Stored data
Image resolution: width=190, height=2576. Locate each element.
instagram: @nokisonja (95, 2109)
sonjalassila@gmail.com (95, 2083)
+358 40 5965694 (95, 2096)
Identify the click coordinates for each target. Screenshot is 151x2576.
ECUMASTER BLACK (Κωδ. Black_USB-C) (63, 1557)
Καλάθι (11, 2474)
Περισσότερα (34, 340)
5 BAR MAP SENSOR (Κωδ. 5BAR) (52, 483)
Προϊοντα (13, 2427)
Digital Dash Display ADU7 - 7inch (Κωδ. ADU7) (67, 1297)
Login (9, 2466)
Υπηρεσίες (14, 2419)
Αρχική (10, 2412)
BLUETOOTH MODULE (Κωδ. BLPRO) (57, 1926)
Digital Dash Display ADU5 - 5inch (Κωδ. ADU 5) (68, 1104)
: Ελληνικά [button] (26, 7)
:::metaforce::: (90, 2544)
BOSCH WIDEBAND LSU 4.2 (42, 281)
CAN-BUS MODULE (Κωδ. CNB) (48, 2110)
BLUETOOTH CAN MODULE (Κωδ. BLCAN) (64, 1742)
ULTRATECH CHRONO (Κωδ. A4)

● Task to carry out:
Copy out each line of the data containing the string "MODULE".

● Your response:
BLUETOOTH MODULE (Κωδ. BLPRO) (57, 1926)
CAN-BUS MODULE (Κωδ. CNB) (48, 2110)
BLUETOOTH CAN MODULE (Κωδ. BLCAN) (64, 1742)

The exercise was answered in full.